§ Document extract
MEASURES OF CENTER AND VARIABLILITY WITH BOX PLOTS
INTRODUCTION
The objective for this lesson on Measures of Center and Variability with Box Plots is, the student will use box plots and data sets to determine measures of center and variability.
The skills students should have in order to help them in this lesson include, dot plots, measure of center or the median, measure of variability and box plots.
We will have three essential questions that will be guiding our lesson. Number one, why is it important to know the median of the data when creating a box plot? Number two, what values must be plotted in a box plot? And number three, when is it best to use a box plot?
We will begin by completing the warm-up mean and median of a set of values to prepare for measures of center and variability with box plots in this lesson.
SOLVE PROBLEM – INTRODUCTION
We are going to begin by completing the following SOLVE problem. A local movie theater has shown the same movie for the past nineteen days. The data below represents the theater’s daily attendance for that movie. What is the median of the data set that represents the number of people who attended the movie? The data for attendance is listed below the question.
(Fifteen, twenty six, forty eight, sixty, ten, twenty two, fifty nine, sixty, thirteen, twenty four, fifty six, sixty four, fourteen, thirty five, fifty six, six five, thirty seven, forty one, fifty seven).
In Step S, we will Study the Problem. First we need to identify where the question is located within the problem and underline the question. The question for this problem is, what is the median of the data set that represents the number of people who attended the movie?
Now that we have identified where the question is located within the problem, we will put this question in our own words in the form of a statement. This problem is asking me to find the median of the daily attendance at the movie.
In Step O, we will Organize the Facts. First we need to identify the facts. A local movie theater has shown the same movie for the past nineteen days/fact. The data below represents the theater’s attendance for that movie/fact. What is the median of the data set that represents the number of people who attended the movie?

§ Listed entries
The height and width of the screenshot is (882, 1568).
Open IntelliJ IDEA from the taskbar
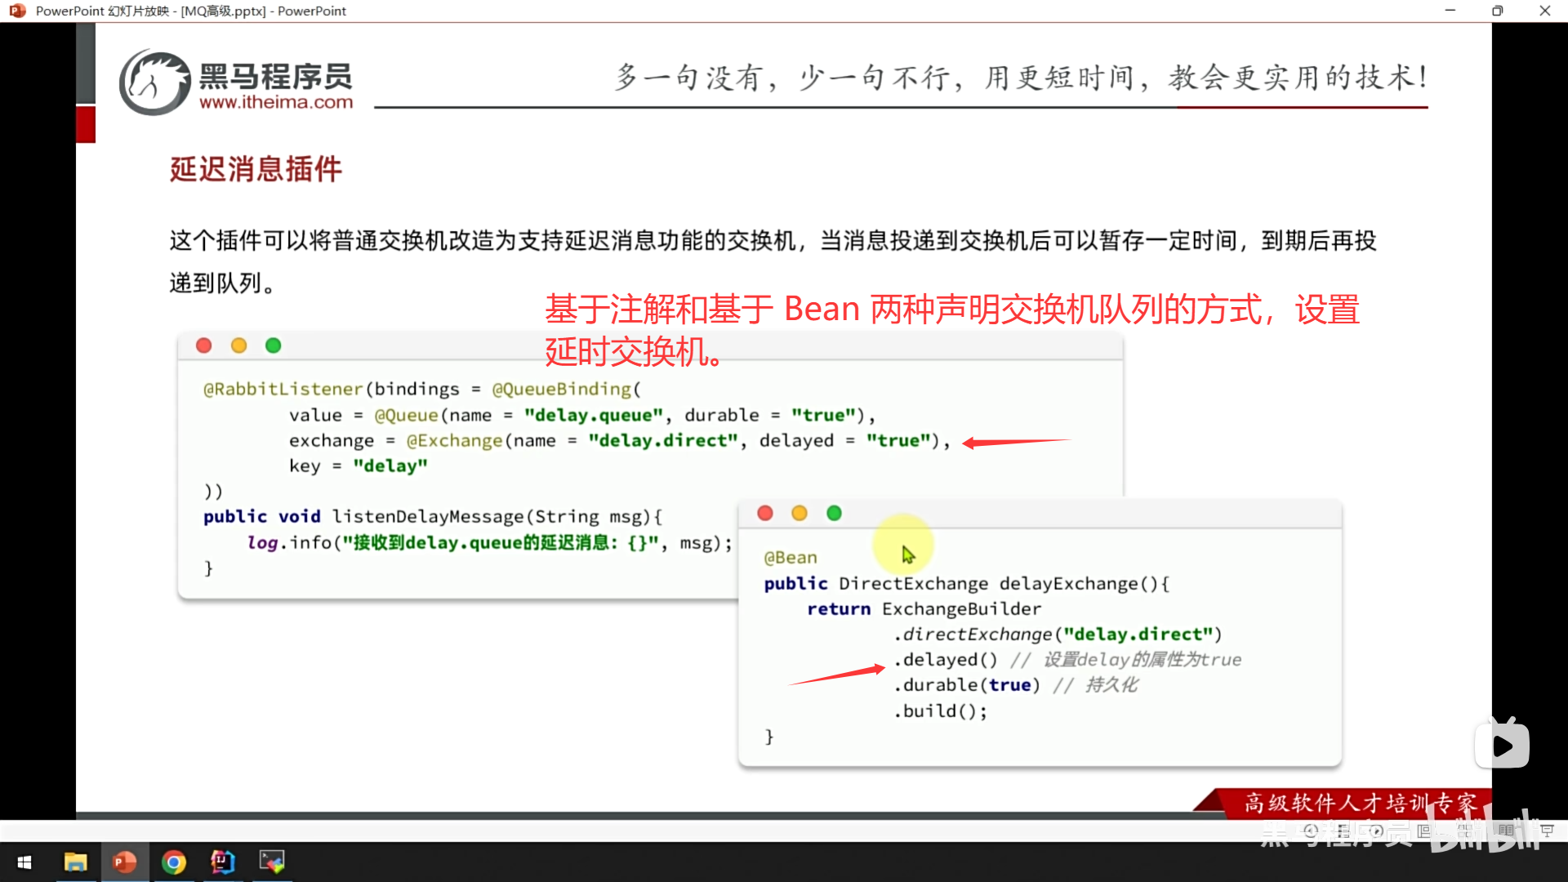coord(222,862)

...

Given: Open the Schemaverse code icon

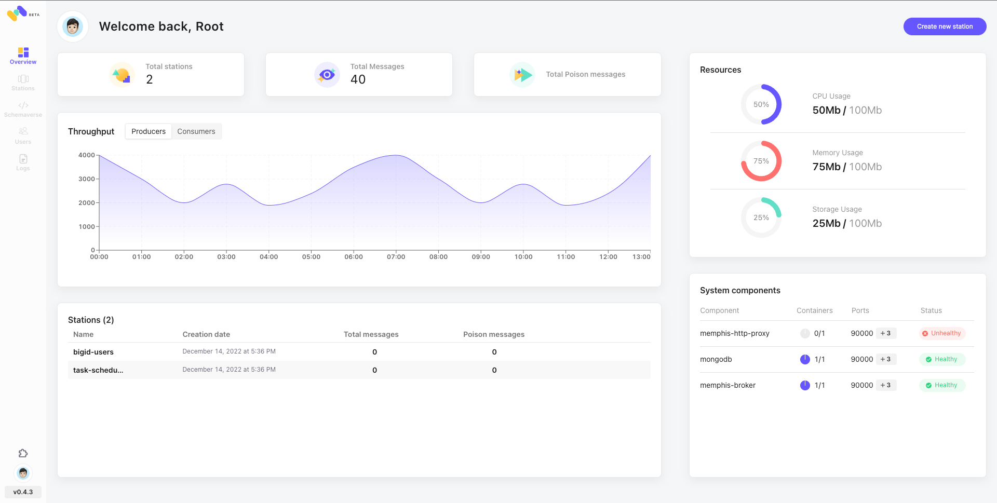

§ Aim 1
In the box plot lesson, for how many days has the local movie theater shown the same movie?
§ Aim 2
Decide whether each statement agrees with the box plot lesson, and for each give yes or no along with the deciding words from it: (a) The lesson is guided by three essential questions. (b) Step S is where the facts are organized. (c) The warm-up deals with the mean and mode of a set of values.
§ Aim 3
Print the part of the box plot lesson that opens with the words containing "The skills students" and closes with "in this lesson.".

§ Final result 1
Nineteen days.

§ Final result 2
(a) Yes: "We will have three essential questions that will be guiding our lesson."
(b) No: "In Step S, we will Study the Problem." The facts are organized in Step O: "In Step O, we will Organize the Facts."
(c) No: the warm-up is the "mean and median of a set of values."

§ Final result 3
The skills students should have in order to help them in this lesson include, dot plots, measure of center or the median, measure of variability and box plots.
We will have three essential questions that will be guiding our lesson. Number one, why is it important to know the median of the data when creating a box plot? Number two, what values must be plotted in a box plot? And number three, when is it best to use a box plot?
We will begin by completing the warm-up mean and median of a set of values to prepare for measures of center and variability with box plots in this lesson.